Shares of Vivus (VVUS) climbed more than 6% Wednesday after the drug developer boasted of positive results of its experimental erectile dysfunction drug, putting it one step closer to tapping a $5.5 billion market.
The Mountain View, Calif.-based pharmaceutical giant said Stendra performed significantly better than the placebo, with patients achieving erections sufficient for intercourse as early as 10 minutes after taking the 200 mg dose and 12 minutes for the 100 mg dose.
The erectile dysfunction (ED) market is expected to continue improving after reaching more than $5.5 billion in sales in 2012. Vivus says that while 52% of men between 40 and 70 struggle with ED, a growing number are unhappy with the market's current offerings.
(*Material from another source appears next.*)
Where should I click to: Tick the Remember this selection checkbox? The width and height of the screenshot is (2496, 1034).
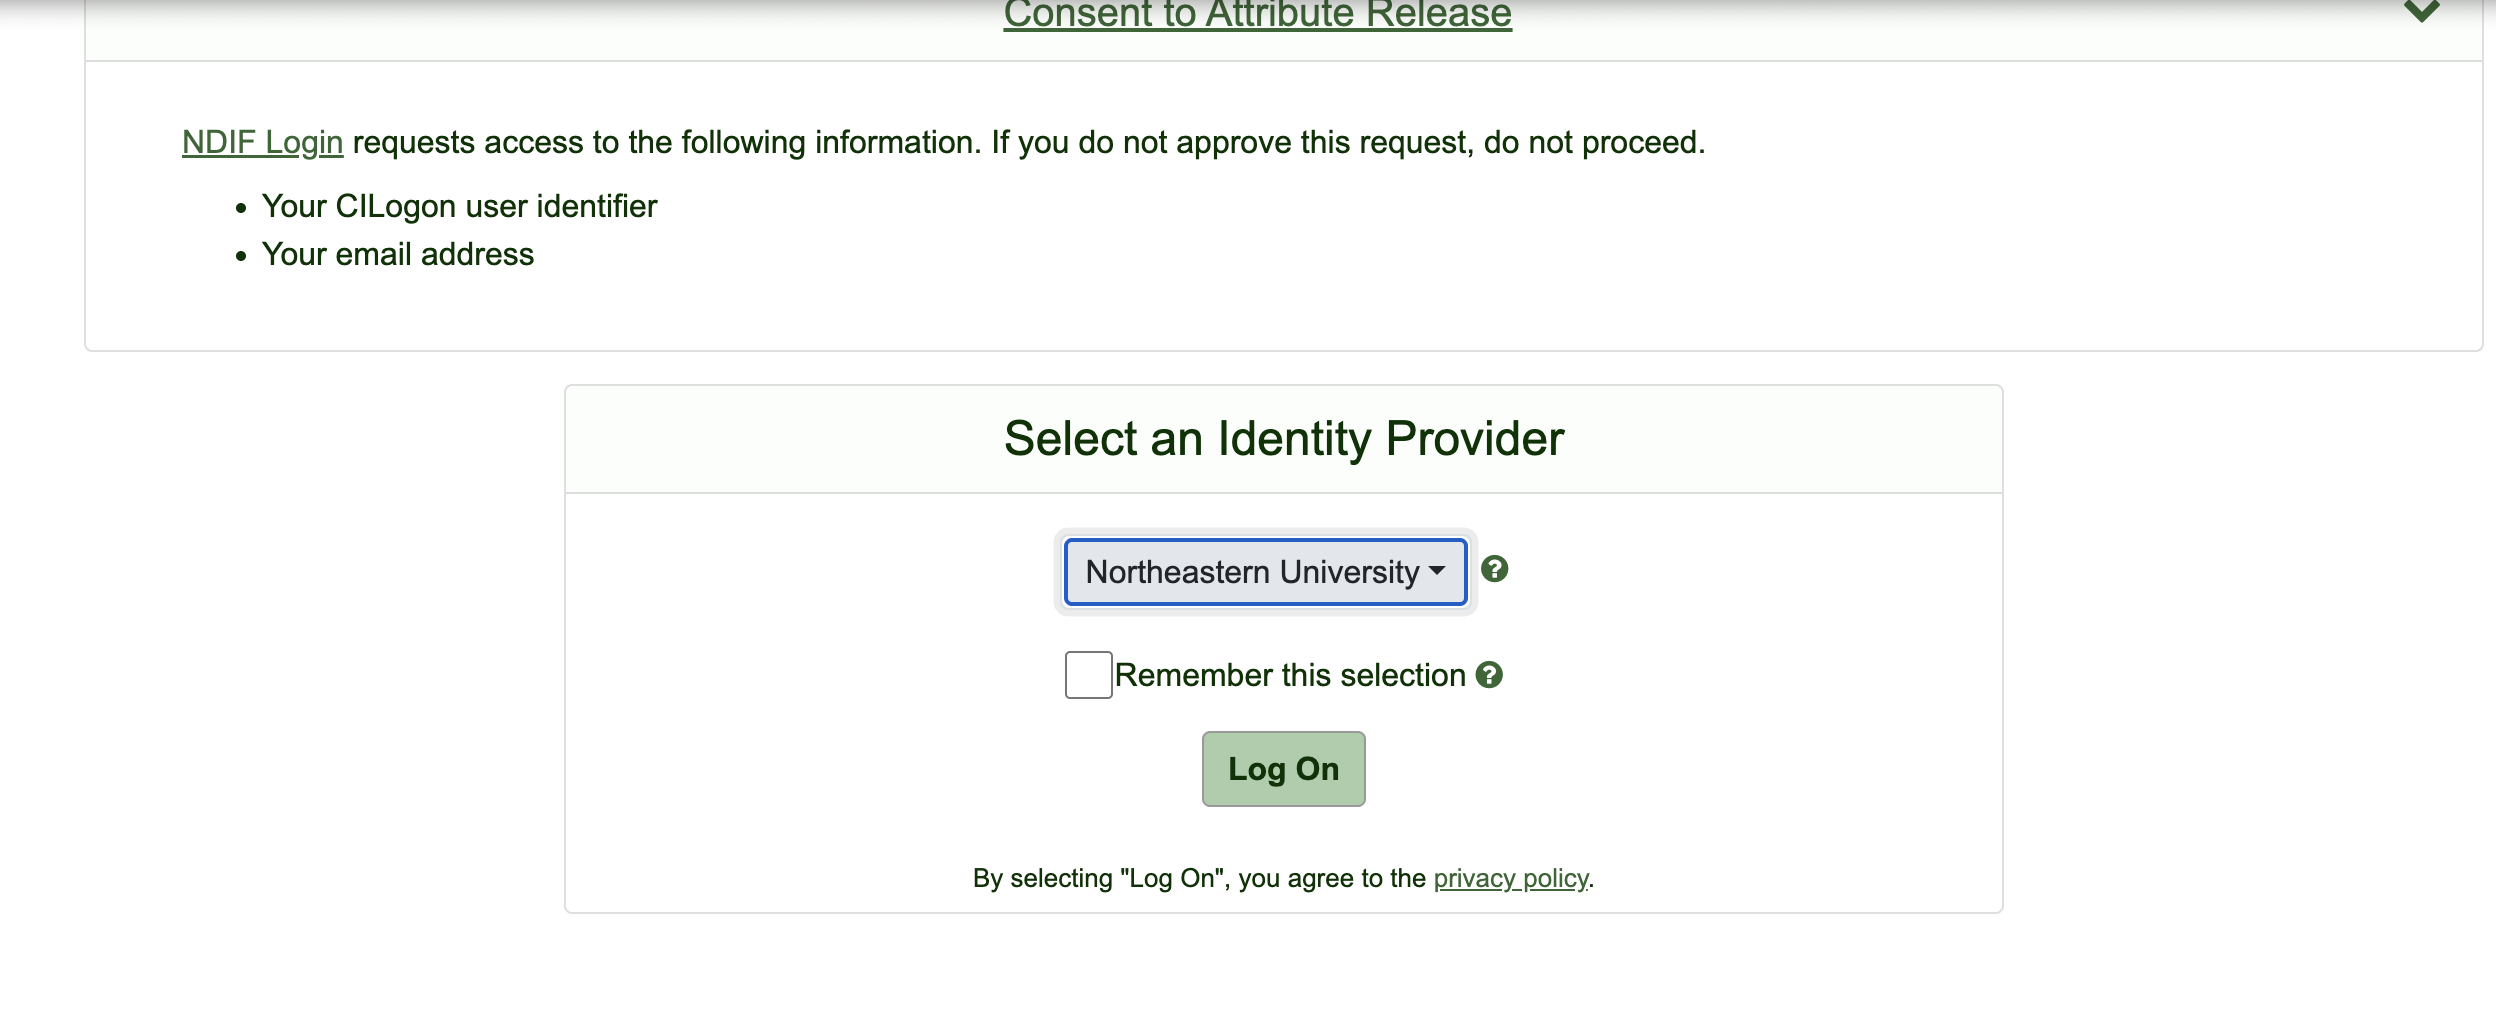1088,675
"The recommendations instruct patients to take the medication and wait one to two hours prior to sexual activity or to take the medication daily," said Peter Tam, president of Vivus. "Having a shorter waiting time prior to sexual activity in the label, if approved, would provide Stendra a differentiated profile that is desired by many patients and prescribers."
The drug maker intends to file for an amendment to both the FDA approval and the pending EMA application to include the results of the latest study. If approved, Stendra, known as Spedra in the European Union, will be the only PDES inhibitor able to make the speedy claim.
Shares of Vivus in recent trade were up about 6% to $14.59.